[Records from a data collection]
■ ■ ■ ■ ■ ■ ■

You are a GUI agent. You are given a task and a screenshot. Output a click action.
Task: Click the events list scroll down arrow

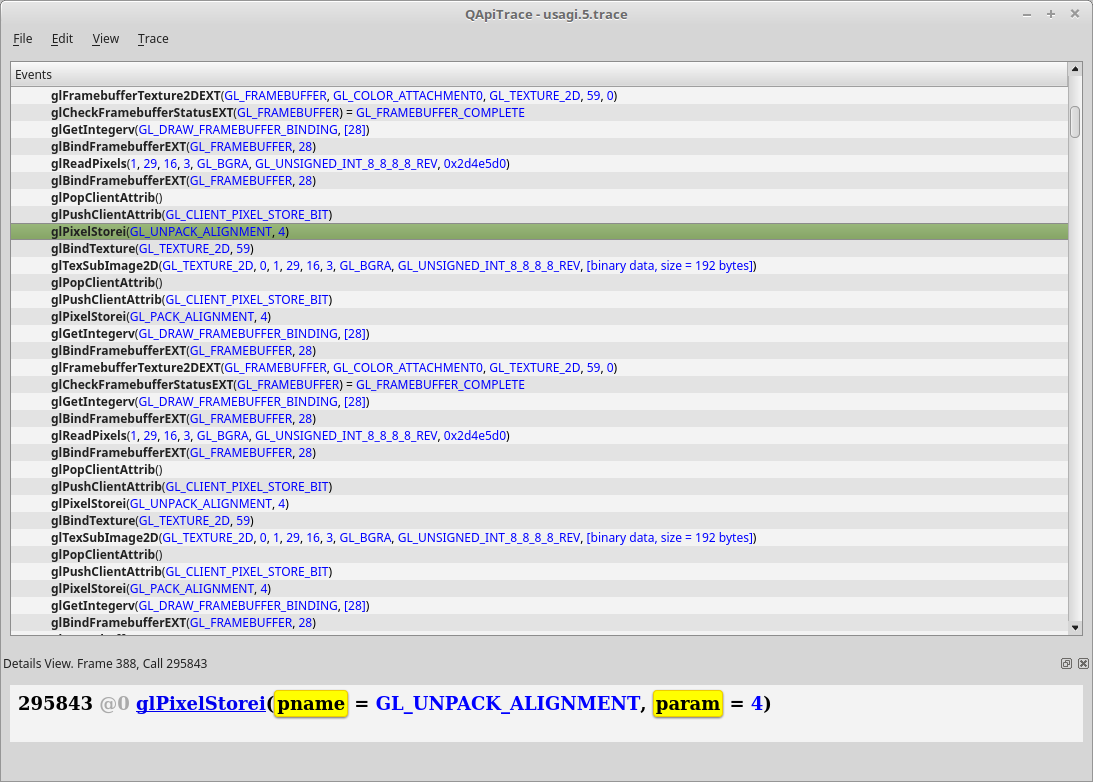point(1075,627)
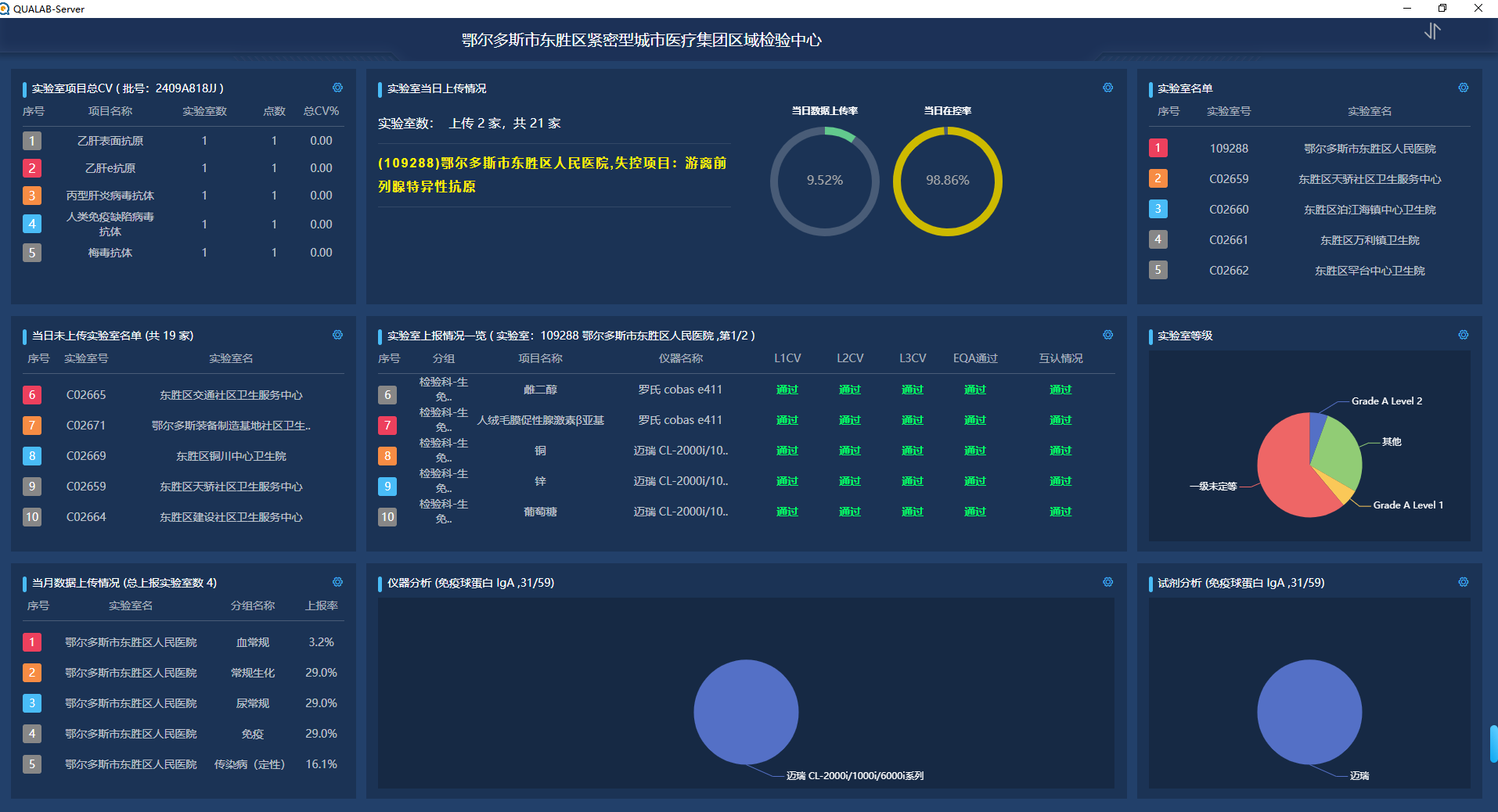
Task: Open settings gear of 当日未上传实验室名单 panel
Action: tap(337, 335)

■ ■ ■ ■ ■ ■ ■

Write the records out again exactly as shown above, keeping no pictures.

You are a GUI agent. You are given a task and a screenshot. Output a click action.
Task: Click the events list scroll down arrow

point(1075,627)
Task: Open settings gear of 当日未上传实验室名单 panel
Action: tap(337, 335)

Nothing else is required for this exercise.